Pour accompagner les entreprises dans cette démarche, Boavizta met à disposition une base ouverte d’indicateurs du numérique responsable, accessible sur son site. Elle constitue une ressource clé pour structurer un pilotage rigoureux et crédible des initiatives NR.
5. Bonnes pratiques pour maximiser son ROI NR
Face à la nécessité de rendre le numérique plus sobre, certaines organisations se démarquent en intégrant le numérique responsable de manière stratégique et opérationnelle. L’étude de Boavizta met en lumière plusieurs bonnes pratiques adoptées par les entreprises les plus avancées, susceptibles d’inspirer celles qui amorcent leur transition.

Première recommandation : impliquer les directions financières dès le cadrage des projets. Cette collaboration permet d’estimer le retour sur investissement prévisionnel et de définir des indicateurs adaptés, facilitant le suivi et la justification budgétaire. Une telle approche renforce la légitimité des démarches NR auprès des décideurs.
Deuxième levier : mutualiser les efforts entre départements. Le budget du numérique responsable ne doit pas reposer uniquement sur la DSI. Des synergies peuvent être créées avec les directions RH, achats, communication ou encore RSE. C’est le cas, par exemple, de la RTBF, qui partage les coûts NR entre plusieurs services.
Troisièmement, structurer une dynamique collective autour du NR. De nombreuses organisations ayant peu de moyens initiaux réussissent à initier un changement culturel par la mise en place de réseaux d’ambassadeurs, de référents internes ou de communautés de pratique. Ces démarches participatives permettent de sensibiliser largement sans exiger un budget conséquent.
Par ailleurs, certaines entreprises vont plus loin en intégrant le numérique responsable dans les mécanismes d’intéressement, afin d’ancrer les nouveaux usages dans les pratiques quotidiennes. D’autres valorisent les critères environnementaux dans les appels d’offres, avec des pondérations équivalentes au critère prix, instaurant ainsi une exigence durable dans la relation fournisseurs.
Enfin, pour gagner en efficacité et en reconnaissance, plusieurs organisations s’engagent dans des démarches de labellisation ou d’évaluation externe, comme le label ISIT ou les référentiels GreenIT. Ces cadres offrent une structure, une visibilité et un outil de mobilisation interne puissant.

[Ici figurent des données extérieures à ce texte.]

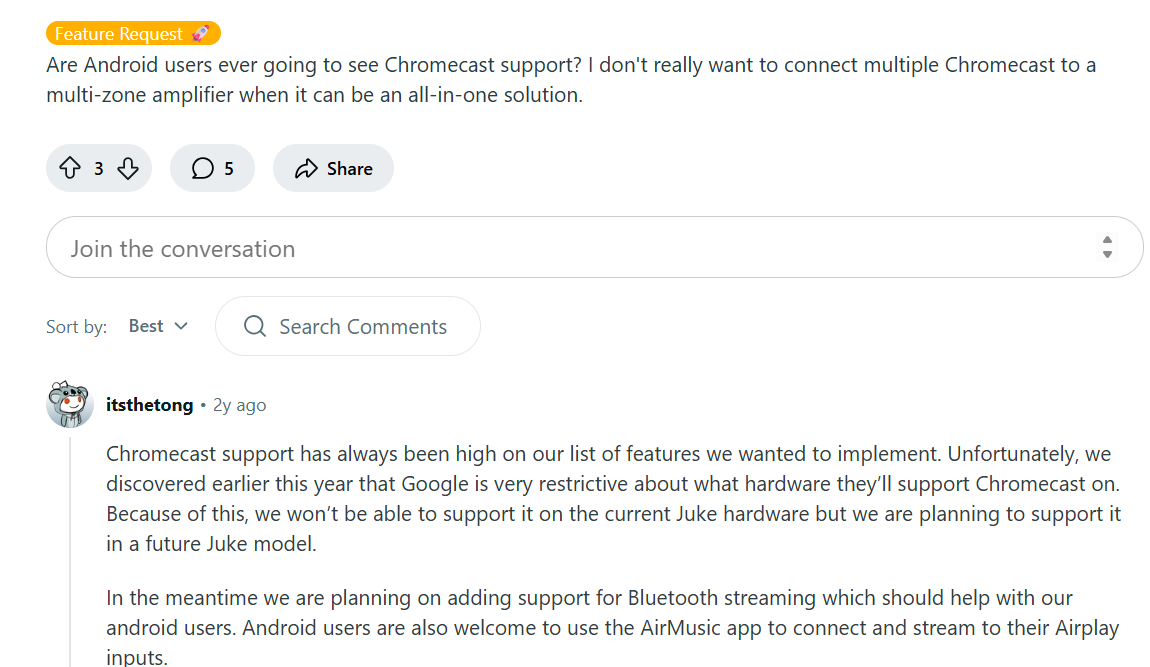This screenshot has width=1150, height=667.
Task: Click the post body about Android users
Action: 570,80
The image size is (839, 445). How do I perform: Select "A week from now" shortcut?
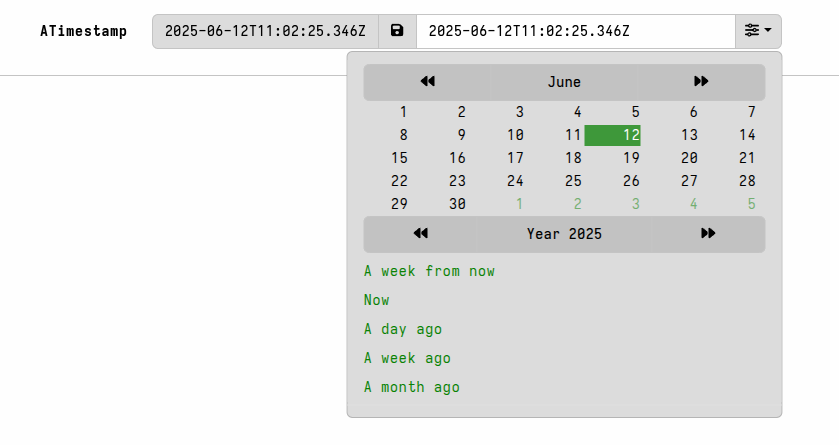(429, 271)
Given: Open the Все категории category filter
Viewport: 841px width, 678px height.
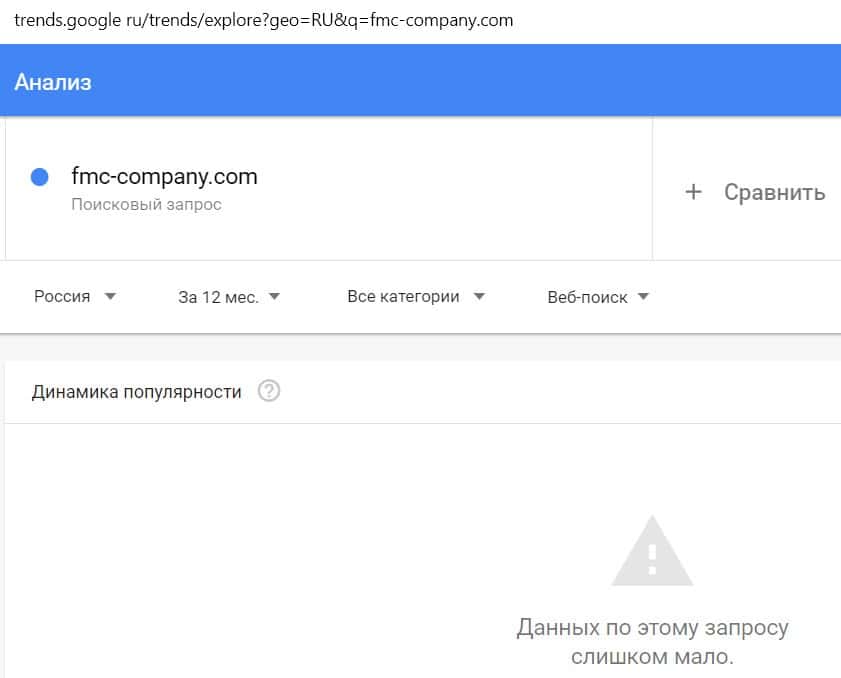Looking at the screenshot, I should coord(403,296).
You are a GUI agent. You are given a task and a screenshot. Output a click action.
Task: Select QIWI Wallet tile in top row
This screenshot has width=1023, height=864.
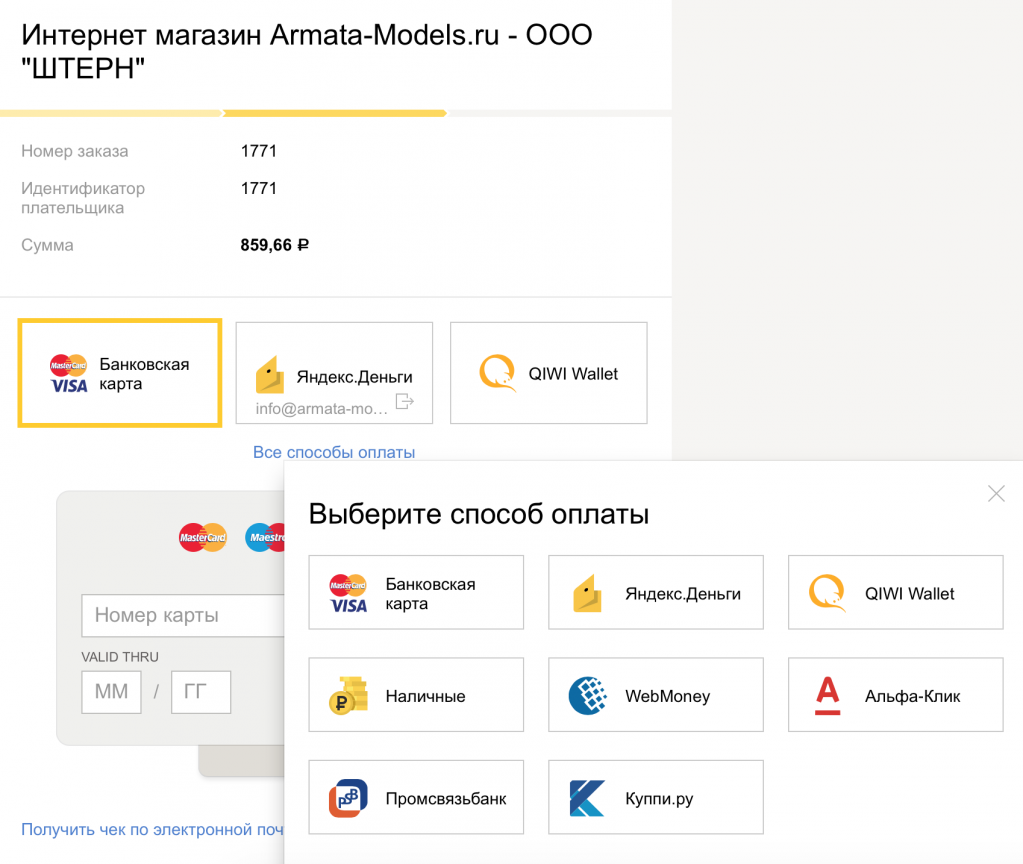(548, 373)
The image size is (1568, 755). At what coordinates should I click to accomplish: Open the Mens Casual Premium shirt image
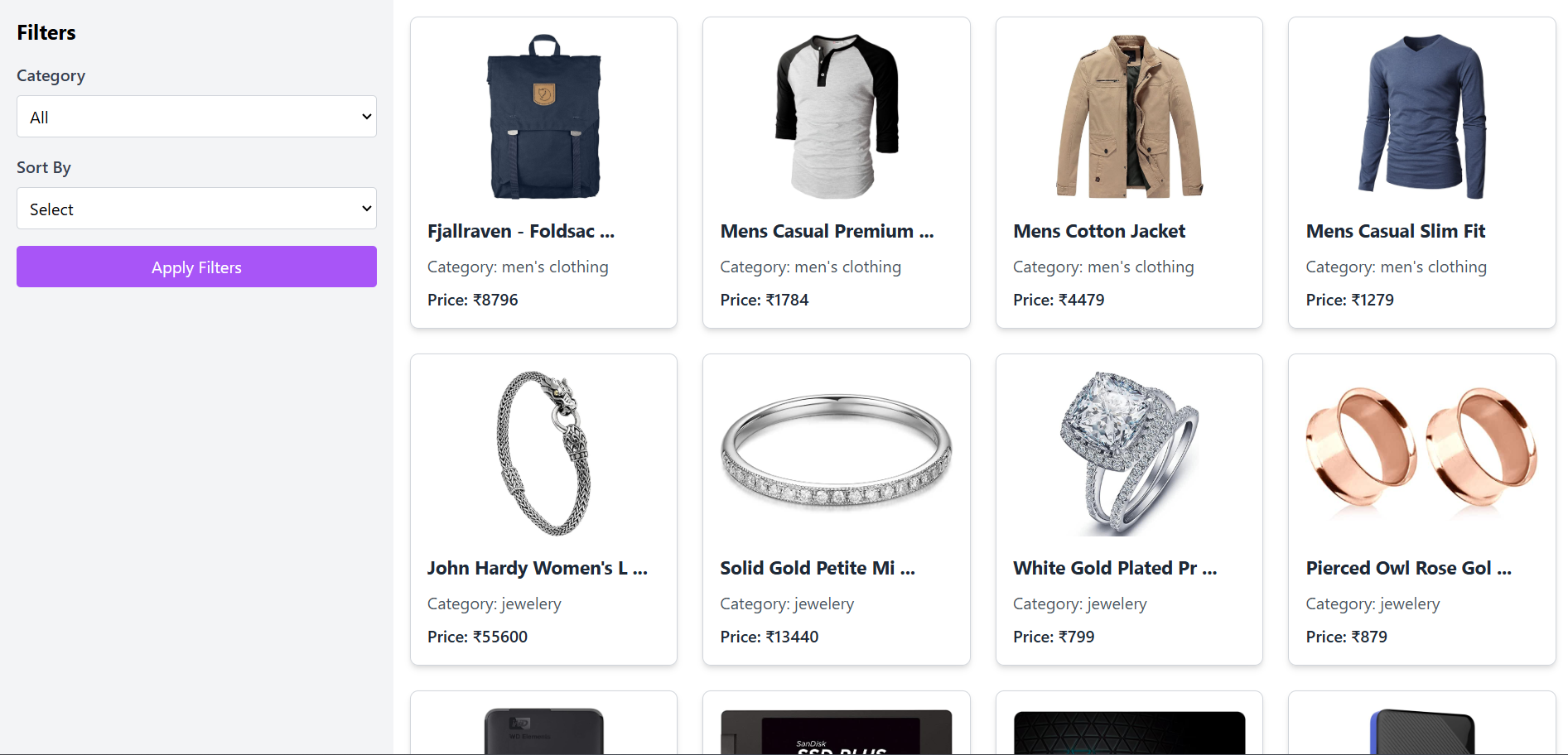tap(837, 117)
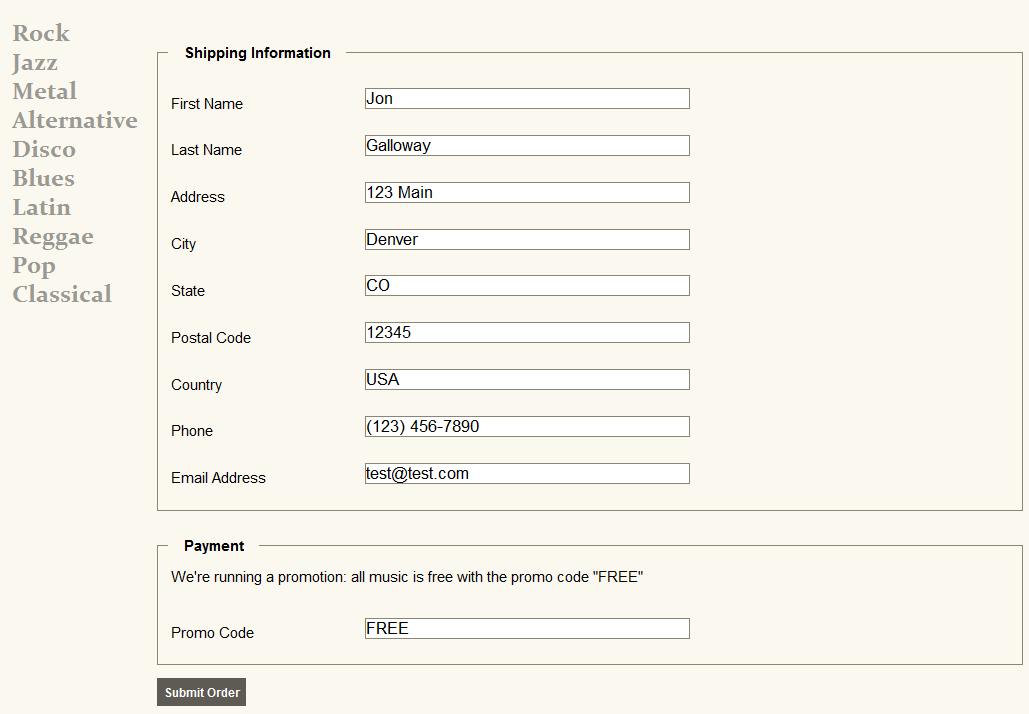Screen dimensions: 1029x714
Task: Click the Promo Code input field
Action: coord(527,629)
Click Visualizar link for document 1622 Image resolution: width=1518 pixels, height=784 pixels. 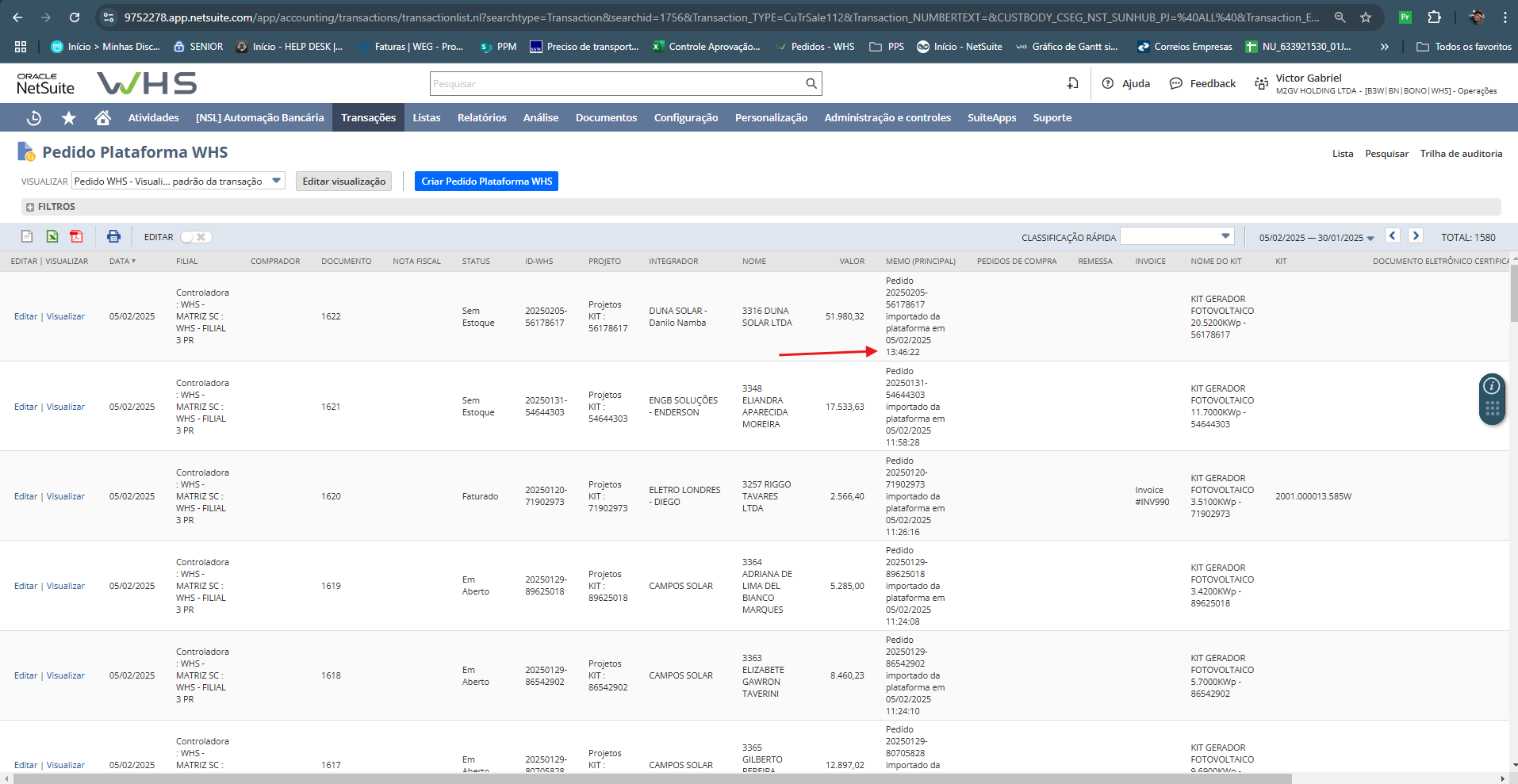pyautogui.click(x=66, y=316)
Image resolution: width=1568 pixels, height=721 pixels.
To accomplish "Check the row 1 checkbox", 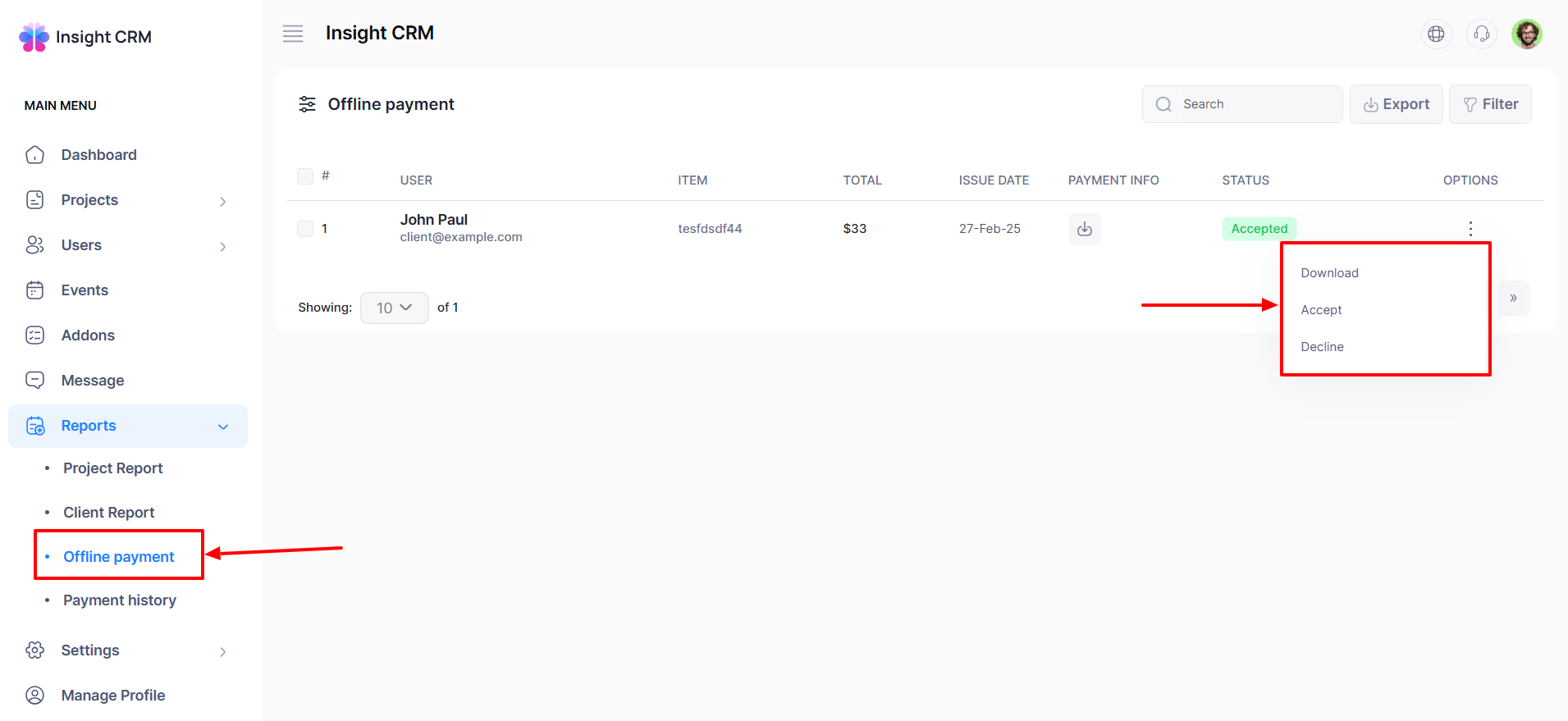I will pyautogui.click(x=305, y=229).
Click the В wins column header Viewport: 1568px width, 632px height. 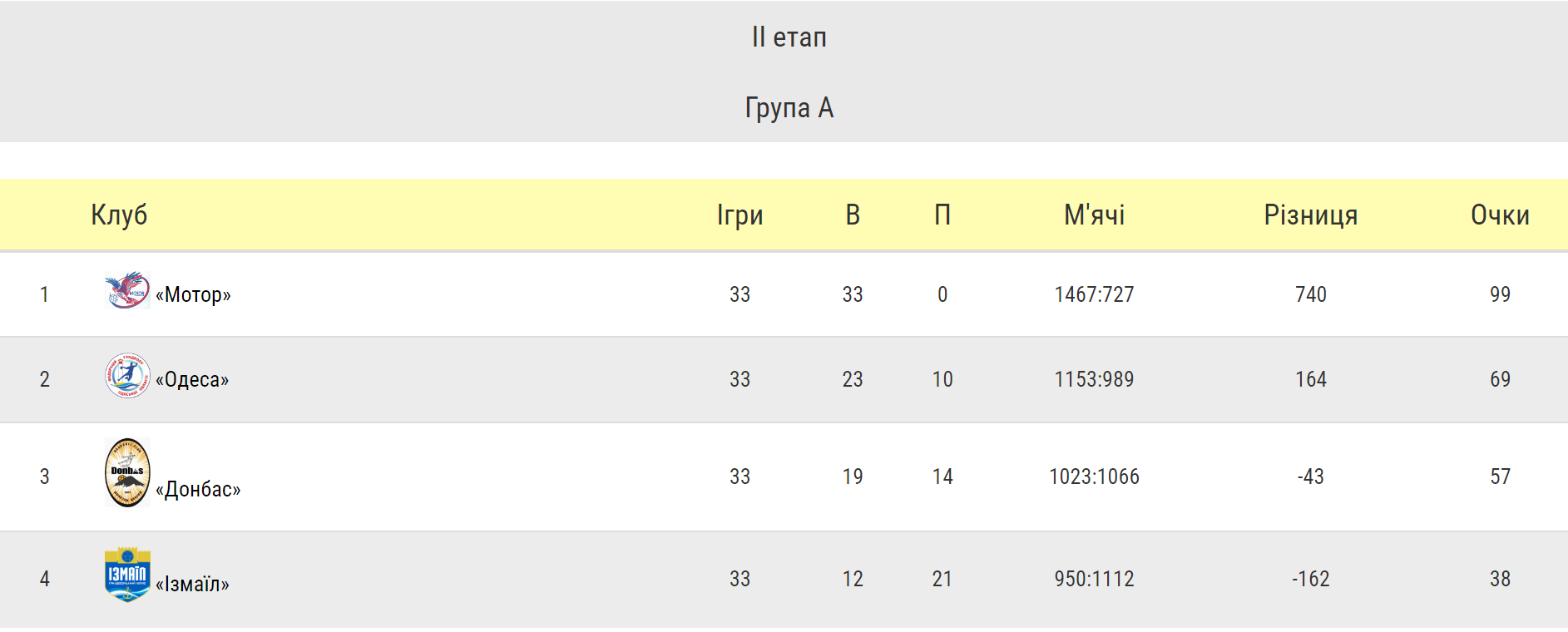tap(853, 215)
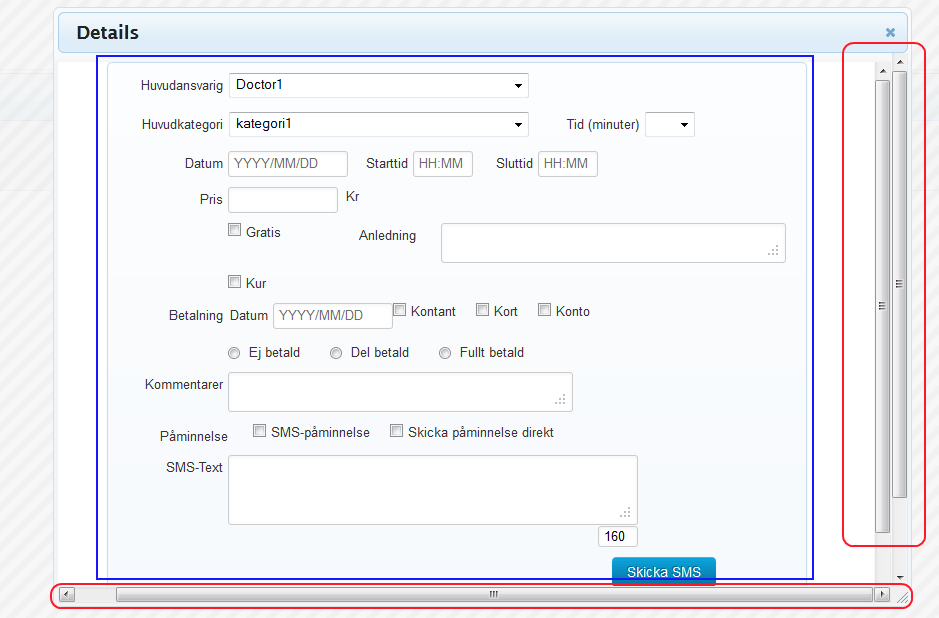The width and height of the screenshot is (939, 618).
Task: Select Fullt betald as payment status
Action: [x=444, y=352]
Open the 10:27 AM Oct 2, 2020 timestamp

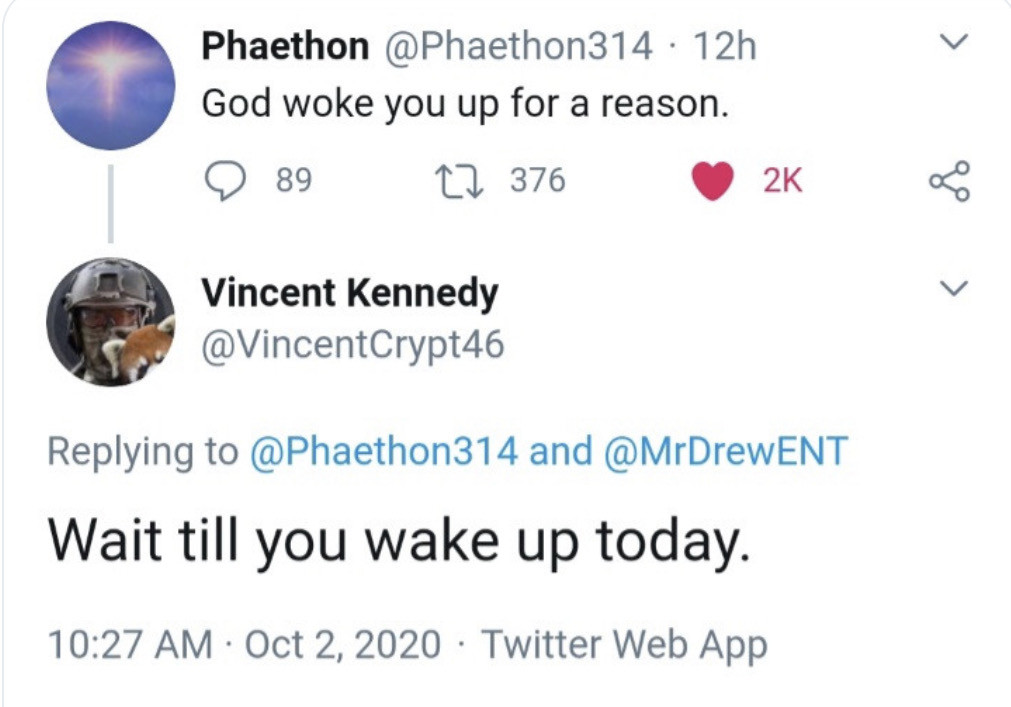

Ces différentes approches convergent vers un même constat :
Maximiser le ROI du numérique responsable passe par une stratégie claire, des outils de pilotage adaptés, et une forte implication humaine. Ce sont ces conditions qui permettent de transformer une intention durable en véritable levier de performance globale.
Le ROI, catalyseur d’un numérique responsable à grande échelle
Le numérique responsable ne se résume plus à une exigence éthique ou réglementaire. Il devient progressivement un véritable levier de performance, à condition d’en structurer les fondements économiques. L’étude de Boavizta le montre clairement : les organisations qui investissent, même modestement, dans des démarches ciblées et mesurées en perçoivent les bénéfices tant financiers qu’environnementaux.
Mais pour que le numérique responsable franchisse un cap, il doit sortir de l’angle mort budgétaire dans lequel il reste trop souvent cantonné. Cela suppose d’intégrer systématiquement la logique de retour sur investissement dès le cadrage des projets, de mobiliser des indicateurs solides, et de s’appuyer sur les leviers disponibles comme les subventions ou les approches collectives.
L’évolution vers un numérique plus sobre, plus durable et plus performant est déjà en cours. Elle ne dépend plus de la faisabilité technique, mais de la volonté organisationnelle. Le ROI, souvent ignoré, peut devenir le catalyseur de cette transformation : une clé pour convaincre, aligner et passer à l’échelle.
Pour les entreprises souhaitant s’engager ou accélérer, il est temps de passer de la sensibilisation à la structuration, et de l’intuition à la preuve. Car le numérique responsable, bien conçu et bien piloté, n’est pas un coût : c’est un investissement stratégique.